■ TASK PROMPT
Bring together all lines from the listing below that contain the string "agent".

■ DATA PROVIDED
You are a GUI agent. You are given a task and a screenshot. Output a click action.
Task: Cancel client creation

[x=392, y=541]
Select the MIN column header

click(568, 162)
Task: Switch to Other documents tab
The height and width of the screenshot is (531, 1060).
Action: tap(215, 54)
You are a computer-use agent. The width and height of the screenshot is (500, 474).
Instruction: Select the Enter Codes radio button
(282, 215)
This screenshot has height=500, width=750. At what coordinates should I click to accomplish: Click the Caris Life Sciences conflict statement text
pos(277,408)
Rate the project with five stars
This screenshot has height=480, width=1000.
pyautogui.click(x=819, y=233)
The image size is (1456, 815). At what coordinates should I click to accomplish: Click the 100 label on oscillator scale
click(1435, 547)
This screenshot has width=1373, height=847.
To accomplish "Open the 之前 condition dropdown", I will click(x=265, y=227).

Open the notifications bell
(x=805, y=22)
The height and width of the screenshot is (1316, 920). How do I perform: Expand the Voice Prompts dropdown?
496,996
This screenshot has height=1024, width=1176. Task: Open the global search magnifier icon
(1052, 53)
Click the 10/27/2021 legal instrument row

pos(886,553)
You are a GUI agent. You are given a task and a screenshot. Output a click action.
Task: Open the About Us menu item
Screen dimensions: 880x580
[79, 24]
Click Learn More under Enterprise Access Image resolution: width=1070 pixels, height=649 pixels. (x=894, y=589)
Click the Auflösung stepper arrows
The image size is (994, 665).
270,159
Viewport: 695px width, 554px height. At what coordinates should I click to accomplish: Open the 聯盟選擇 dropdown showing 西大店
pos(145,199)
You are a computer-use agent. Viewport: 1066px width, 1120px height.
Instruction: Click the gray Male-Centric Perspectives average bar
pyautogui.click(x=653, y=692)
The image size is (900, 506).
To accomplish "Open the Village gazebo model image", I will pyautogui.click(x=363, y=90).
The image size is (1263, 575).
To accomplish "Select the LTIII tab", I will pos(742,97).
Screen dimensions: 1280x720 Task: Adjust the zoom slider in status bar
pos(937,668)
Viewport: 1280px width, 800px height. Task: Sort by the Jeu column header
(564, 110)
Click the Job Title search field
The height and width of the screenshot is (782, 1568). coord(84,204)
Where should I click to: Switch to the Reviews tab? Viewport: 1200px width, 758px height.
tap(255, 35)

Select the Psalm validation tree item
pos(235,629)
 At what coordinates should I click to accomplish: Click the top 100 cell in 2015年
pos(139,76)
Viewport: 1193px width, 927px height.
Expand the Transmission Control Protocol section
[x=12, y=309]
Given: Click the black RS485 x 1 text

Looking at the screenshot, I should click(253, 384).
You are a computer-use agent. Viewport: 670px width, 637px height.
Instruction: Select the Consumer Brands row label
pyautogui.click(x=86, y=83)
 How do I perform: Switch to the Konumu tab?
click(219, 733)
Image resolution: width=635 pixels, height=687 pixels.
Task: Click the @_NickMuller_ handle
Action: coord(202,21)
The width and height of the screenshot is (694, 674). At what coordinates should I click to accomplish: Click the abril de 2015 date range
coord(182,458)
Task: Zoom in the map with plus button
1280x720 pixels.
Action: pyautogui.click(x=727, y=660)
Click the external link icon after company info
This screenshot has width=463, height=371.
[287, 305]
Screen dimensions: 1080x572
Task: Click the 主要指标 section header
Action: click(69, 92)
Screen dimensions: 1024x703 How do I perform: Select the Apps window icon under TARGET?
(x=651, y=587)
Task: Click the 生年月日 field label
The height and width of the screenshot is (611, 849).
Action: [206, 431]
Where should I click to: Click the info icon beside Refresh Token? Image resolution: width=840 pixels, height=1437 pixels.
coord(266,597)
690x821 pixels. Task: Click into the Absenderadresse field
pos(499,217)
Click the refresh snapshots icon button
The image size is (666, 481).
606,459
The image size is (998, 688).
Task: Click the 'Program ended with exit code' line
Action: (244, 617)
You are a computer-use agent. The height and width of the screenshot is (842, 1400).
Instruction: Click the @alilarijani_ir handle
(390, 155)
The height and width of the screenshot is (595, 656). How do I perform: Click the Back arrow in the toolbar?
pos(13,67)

■ TASK RESPONSE
You are a GUI agent. You are given a task and a screenshot. Output a click action.
You are a computer-use agent. The width and height of the screenshot is (500, 474).
You are a GUI agent. You are given a task and a screenshot. Output a click action.
You are a computer-use agent. Viewport: 1066px width, 1120px height.
You are a computer-use agent. Viewport: 670px width, 637px height.
You are a computer-use agent. The height and width of the screenshot is (842, 1400).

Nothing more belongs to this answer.